Back then, Seren was only a little rounder than she was now. Her arms and legs remained slender, her features still delicate, just her cheeks a bit fuller—giving her that cherubic, innocent charm.
Seren hadn't realized it at the time. Now, almost defensively, she insisted, "I was! Among all the girls in our class, I was definitely the heaviest."
But as soon as the words left her mouth, she paused, suddenly struck by a thought. "Wait—you knew me back then?"
Lennon's gaze softened, his voice low and warm. "You always wore your hair short, never letting it touch your shoulders. Every morning you'd dash through the school gates at the last possible second before the bell."
"And at lunchtime, you'd sneak off to draw instead of napping—sometimes in the art studio, sometimes beneath the old sycamore by the basketball court, sometimes down by the lakeside."
He spoke of her past as if reciting treasured memories, every detail perfectly recalled.

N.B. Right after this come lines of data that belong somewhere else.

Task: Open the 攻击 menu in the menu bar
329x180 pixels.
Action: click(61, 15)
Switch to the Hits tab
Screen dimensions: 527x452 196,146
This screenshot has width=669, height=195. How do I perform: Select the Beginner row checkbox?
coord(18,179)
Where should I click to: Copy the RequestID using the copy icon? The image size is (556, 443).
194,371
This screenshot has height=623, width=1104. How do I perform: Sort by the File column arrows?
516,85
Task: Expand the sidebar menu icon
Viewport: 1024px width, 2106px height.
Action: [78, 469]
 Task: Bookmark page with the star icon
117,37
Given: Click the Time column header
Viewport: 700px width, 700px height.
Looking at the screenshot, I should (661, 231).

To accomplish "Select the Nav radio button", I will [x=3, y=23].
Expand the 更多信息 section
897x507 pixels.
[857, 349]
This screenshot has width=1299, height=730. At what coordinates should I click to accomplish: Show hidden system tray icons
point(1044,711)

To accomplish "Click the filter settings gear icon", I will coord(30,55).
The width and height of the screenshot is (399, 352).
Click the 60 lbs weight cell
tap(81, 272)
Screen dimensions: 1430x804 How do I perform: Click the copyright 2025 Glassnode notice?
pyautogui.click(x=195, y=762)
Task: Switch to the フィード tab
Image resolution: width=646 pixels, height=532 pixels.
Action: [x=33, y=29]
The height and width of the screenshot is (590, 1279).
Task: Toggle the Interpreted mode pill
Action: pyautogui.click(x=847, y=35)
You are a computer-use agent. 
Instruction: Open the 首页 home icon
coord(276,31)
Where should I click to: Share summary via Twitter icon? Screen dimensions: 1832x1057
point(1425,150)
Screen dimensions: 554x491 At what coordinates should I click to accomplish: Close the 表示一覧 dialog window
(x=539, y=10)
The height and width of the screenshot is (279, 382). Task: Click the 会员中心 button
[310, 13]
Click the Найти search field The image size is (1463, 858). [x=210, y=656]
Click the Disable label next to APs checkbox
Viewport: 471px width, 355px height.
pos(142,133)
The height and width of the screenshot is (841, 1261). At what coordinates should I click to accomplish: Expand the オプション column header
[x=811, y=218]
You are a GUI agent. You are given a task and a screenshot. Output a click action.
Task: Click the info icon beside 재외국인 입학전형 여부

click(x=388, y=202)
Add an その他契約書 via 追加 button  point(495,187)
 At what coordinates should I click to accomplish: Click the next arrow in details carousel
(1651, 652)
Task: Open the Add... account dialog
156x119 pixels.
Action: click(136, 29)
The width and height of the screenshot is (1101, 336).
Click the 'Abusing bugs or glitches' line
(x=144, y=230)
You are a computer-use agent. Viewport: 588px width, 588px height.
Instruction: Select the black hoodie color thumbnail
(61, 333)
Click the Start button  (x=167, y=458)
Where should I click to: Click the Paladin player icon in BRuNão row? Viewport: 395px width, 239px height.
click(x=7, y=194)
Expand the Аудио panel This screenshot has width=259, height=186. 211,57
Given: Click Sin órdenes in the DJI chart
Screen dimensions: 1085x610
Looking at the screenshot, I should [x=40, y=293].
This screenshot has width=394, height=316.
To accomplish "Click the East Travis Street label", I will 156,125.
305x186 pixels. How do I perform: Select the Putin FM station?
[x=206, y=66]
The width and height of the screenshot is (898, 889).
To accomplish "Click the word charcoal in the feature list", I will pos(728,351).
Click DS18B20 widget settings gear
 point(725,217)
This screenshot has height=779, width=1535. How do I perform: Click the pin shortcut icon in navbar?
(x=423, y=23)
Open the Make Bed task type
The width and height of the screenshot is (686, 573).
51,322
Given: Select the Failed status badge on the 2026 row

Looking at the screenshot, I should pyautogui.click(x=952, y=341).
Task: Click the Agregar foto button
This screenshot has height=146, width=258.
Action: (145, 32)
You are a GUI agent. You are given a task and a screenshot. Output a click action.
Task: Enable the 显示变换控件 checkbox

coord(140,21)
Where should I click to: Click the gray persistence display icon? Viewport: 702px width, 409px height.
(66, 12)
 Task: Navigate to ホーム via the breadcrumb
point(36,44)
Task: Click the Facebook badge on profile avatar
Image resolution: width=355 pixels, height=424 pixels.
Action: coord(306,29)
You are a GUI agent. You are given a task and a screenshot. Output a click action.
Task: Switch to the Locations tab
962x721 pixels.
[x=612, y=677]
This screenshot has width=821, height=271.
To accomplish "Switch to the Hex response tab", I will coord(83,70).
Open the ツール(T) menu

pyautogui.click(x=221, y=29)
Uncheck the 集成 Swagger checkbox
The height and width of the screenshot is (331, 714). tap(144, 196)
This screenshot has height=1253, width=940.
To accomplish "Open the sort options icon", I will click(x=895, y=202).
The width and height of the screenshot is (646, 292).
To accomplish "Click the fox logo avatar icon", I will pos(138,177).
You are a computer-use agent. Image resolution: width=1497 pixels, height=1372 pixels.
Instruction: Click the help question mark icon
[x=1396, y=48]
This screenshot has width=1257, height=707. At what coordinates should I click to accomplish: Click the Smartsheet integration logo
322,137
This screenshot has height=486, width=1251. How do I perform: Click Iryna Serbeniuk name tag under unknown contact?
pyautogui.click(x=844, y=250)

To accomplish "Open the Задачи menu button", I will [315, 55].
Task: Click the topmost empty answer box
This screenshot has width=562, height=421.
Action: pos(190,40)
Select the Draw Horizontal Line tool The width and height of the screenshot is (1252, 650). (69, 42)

The high school and middle school at Seaside City Academy shared the same campus. If you paid enough attention to someone, it wasn't hard to keep track of their comings and goings.
What Lennon didn't say was that he'd known Seren long before those days.
Seren stared at him, stunned. "How do you know all this?"
Lennon answered calmly, "At Seaside City Academy, everyone talked about the prodigy in the middle school art program. Word gets around."
Seren's thoughts drifted back. She'd started learning traditional painting from Mr. Shaw at eight. By the time she was thirteen, she'd already won her fair share of awards and was something of a celebrity at school.
But talent in one field often meant shortcomings in others. Seren poured her heart into her art, leaving little energy for anything else. Her grades, especially in math, trailed near the bottom of the year.
At Seaside City Academy, where academic achievement was everything, her single-minded focus on painting made her seem irresponsible—like she was squandering her education.
She still remembered: that was when the Bradley family's attitude toward her changed overnight.